Over the past few days we have been helping a client consolidate their servers onto one single system, to save on co-lo/hosting charges. New system acquired we began to migrate sites onto this single eight core Xeon / 12GiB server (Ubuntu Jaunty 64bit)
We performed an audit on the front side, to ensure that some sites were no-longer used. Spoke to staff, viewed various logs and grep’d source code. Certain we had everything we began to move sites. All the while watching logs to ensure that sites move properly and traffic tapers off then stops all together (on a 1h TTL in the DNS sometimes this can taper to next to like 2 hits/h in less than 2.5h)

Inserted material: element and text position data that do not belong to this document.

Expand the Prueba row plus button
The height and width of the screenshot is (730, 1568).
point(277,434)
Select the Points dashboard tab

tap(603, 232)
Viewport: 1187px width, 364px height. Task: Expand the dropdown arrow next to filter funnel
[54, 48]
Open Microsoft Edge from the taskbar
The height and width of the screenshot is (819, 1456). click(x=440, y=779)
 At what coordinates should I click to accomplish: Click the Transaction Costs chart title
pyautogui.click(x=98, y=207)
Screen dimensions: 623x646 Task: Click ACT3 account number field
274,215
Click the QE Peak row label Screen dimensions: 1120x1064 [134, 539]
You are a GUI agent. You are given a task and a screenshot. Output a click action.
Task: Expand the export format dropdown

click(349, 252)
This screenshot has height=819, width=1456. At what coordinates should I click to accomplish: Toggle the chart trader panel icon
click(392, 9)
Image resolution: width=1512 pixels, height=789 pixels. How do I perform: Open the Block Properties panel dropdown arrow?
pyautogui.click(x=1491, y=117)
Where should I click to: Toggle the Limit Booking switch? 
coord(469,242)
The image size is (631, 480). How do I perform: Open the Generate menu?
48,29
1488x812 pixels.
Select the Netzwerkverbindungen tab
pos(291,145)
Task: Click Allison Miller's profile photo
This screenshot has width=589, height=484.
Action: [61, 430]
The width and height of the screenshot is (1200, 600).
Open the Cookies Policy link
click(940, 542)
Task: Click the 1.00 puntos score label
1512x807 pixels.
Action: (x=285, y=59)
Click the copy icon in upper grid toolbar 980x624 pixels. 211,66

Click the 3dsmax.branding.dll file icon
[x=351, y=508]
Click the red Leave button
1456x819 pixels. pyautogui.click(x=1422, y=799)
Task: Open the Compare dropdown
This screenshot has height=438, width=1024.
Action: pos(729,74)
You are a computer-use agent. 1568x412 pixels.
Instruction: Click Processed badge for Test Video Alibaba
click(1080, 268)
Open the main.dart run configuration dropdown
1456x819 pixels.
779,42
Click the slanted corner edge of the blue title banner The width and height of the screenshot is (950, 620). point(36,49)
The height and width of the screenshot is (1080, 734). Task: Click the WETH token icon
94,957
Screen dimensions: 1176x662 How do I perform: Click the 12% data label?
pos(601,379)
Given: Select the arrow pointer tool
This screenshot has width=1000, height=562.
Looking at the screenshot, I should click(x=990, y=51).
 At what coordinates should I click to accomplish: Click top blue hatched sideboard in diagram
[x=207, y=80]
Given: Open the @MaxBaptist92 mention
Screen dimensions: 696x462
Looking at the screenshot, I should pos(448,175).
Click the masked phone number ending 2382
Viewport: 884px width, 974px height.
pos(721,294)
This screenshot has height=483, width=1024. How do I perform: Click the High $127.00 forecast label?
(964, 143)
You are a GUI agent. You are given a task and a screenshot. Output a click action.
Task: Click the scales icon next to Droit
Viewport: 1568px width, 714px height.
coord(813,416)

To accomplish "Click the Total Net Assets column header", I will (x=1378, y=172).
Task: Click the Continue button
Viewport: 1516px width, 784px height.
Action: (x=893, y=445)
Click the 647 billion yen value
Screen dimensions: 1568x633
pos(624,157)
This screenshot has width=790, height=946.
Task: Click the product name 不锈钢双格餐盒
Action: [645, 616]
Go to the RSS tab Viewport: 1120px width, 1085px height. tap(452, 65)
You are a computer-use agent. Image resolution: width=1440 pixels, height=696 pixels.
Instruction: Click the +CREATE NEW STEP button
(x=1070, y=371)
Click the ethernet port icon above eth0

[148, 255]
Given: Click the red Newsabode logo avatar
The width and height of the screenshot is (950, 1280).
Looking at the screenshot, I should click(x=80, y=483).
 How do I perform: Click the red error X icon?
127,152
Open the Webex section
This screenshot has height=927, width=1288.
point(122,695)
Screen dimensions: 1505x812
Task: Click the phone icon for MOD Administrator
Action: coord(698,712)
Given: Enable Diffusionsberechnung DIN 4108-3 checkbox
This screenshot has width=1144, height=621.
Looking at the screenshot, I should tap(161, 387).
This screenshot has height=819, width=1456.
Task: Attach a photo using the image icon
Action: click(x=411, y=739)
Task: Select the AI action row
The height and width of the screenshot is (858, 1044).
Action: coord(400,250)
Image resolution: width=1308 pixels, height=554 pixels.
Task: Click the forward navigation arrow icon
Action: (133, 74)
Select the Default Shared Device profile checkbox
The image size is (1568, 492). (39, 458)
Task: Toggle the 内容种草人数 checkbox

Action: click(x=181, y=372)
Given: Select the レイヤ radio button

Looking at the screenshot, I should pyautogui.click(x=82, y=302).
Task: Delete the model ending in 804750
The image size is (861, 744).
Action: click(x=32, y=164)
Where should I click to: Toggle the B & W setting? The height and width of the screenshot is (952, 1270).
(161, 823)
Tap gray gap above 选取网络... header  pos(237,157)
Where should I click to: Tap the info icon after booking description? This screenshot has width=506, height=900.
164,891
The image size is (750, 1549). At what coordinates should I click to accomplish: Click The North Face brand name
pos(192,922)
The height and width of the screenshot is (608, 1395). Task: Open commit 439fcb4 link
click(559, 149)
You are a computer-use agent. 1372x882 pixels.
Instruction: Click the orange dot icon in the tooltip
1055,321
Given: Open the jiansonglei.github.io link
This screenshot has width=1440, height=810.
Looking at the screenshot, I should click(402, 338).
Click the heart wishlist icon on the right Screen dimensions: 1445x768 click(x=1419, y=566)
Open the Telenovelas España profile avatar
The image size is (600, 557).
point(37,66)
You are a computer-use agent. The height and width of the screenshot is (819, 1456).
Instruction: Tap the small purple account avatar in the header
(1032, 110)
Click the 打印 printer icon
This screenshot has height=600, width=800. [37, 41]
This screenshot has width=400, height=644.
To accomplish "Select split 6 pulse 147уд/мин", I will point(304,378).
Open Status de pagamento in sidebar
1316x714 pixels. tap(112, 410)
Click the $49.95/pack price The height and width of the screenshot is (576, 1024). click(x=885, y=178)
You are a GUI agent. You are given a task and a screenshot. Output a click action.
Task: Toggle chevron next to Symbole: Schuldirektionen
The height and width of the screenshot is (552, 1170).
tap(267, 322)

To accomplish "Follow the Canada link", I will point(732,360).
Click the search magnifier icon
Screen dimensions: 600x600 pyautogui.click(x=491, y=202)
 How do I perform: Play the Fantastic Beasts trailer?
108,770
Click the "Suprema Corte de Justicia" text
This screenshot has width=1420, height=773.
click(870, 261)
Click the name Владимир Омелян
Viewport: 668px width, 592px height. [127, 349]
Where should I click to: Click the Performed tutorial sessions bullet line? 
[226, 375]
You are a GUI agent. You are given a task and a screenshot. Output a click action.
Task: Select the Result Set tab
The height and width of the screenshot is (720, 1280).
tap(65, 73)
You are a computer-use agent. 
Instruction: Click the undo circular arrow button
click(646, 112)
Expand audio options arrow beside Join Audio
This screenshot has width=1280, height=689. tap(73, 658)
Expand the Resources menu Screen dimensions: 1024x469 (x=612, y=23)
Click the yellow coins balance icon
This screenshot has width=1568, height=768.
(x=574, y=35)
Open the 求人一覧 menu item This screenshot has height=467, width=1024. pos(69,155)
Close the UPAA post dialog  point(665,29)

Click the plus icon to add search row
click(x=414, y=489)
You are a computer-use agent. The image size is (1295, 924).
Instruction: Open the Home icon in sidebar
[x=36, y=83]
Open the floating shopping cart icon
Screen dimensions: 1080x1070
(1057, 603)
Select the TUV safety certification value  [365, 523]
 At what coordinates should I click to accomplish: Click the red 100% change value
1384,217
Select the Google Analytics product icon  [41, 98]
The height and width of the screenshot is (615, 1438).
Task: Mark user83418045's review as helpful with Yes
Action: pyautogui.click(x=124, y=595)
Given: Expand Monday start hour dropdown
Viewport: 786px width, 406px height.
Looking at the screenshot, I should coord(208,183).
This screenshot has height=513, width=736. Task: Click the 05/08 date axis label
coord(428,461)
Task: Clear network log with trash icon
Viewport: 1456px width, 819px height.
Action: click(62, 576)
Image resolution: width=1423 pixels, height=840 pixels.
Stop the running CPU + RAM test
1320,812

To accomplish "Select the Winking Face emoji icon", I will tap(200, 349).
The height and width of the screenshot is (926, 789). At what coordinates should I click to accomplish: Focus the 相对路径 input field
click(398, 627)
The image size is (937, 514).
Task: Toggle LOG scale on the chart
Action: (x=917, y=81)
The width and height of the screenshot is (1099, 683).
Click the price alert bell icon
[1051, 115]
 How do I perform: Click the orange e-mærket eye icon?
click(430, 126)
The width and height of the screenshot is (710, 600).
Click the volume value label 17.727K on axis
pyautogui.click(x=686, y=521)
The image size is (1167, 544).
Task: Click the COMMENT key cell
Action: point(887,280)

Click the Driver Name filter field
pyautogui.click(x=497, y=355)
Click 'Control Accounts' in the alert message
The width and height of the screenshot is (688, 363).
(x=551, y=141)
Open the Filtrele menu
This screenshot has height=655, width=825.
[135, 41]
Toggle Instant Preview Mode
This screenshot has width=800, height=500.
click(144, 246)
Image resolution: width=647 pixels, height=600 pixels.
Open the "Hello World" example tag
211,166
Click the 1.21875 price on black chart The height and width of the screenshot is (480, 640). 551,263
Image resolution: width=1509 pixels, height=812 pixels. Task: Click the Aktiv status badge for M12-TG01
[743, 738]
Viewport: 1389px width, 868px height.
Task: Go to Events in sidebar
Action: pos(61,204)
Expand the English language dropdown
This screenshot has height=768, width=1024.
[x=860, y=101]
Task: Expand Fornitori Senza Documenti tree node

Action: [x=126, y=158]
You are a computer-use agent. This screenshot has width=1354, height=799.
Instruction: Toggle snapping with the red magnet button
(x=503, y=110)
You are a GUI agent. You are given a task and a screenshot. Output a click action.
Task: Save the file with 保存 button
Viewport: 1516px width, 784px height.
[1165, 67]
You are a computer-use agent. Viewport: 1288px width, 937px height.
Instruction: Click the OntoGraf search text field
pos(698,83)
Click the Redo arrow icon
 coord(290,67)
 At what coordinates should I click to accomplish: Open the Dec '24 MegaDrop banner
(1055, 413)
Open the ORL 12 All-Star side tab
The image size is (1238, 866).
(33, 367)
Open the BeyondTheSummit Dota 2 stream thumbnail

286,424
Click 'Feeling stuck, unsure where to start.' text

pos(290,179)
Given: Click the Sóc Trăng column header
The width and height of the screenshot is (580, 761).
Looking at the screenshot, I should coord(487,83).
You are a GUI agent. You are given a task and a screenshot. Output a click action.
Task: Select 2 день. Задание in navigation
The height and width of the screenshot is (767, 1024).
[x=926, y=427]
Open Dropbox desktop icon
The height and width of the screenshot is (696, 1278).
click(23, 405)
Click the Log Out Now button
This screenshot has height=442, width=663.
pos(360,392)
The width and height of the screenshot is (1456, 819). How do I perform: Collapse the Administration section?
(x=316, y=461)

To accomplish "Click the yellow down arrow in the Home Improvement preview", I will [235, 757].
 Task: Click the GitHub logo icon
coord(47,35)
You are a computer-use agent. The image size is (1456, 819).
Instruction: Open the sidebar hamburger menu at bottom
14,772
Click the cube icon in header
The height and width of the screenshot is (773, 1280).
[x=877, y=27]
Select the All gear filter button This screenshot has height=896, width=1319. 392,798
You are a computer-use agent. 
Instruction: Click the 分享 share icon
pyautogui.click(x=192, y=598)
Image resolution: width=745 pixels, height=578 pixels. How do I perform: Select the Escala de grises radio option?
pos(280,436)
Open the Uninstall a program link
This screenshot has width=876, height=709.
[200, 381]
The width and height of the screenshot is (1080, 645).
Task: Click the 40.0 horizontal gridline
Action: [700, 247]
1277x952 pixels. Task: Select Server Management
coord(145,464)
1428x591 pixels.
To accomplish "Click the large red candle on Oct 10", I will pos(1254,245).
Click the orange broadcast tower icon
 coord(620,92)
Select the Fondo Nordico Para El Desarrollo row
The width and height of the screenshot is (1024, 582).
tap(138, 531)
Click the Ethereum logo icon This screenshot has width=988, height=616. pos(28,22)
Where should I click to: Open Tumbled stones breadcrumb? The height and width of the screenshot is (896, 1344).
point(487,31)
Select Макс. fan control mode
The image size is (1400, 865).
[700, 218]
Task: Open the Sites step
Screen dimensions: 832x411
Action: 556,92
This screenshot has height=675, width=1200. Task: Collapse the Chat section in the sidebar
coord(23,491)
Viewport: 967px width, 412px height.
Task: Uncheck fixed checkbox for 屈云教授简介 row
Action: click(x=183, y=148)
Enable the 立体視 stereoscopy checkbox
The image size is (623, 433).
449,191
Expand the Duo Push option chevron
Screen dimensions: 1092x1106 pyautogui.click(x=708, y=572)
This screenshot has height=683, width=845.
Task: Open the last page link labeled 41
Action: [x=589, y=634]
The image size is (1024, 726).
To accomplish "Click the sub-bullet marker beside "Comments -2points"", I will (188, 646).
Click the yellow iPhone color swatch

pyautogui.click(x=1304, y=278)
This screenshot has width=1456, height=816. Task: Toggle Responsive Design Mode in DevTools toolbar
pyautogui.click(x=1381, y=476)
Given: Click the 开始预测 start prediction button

After moving we continue to tail log files on the deprecated servers, to catch any last/missed resources. After all other traffic had stopped for over five hours only one remained: Twicler.
All the requests were typical HTTP/1.1 robot style requests, just to a very old IP.
Speculation: Cuil may have internal caching DNS servers that hold IP information for well beyond the TTL from the authoritative NS.
Wild Speculation: We’ve head that the Twicler (Cuil robot), like other search robots, makes multiple passes on a site. So then it would appear that with the first pass it is caching the site’s IP address and using that for subsequent passes. I wonder then what impact moving a site’s IP has for the Cuil algo.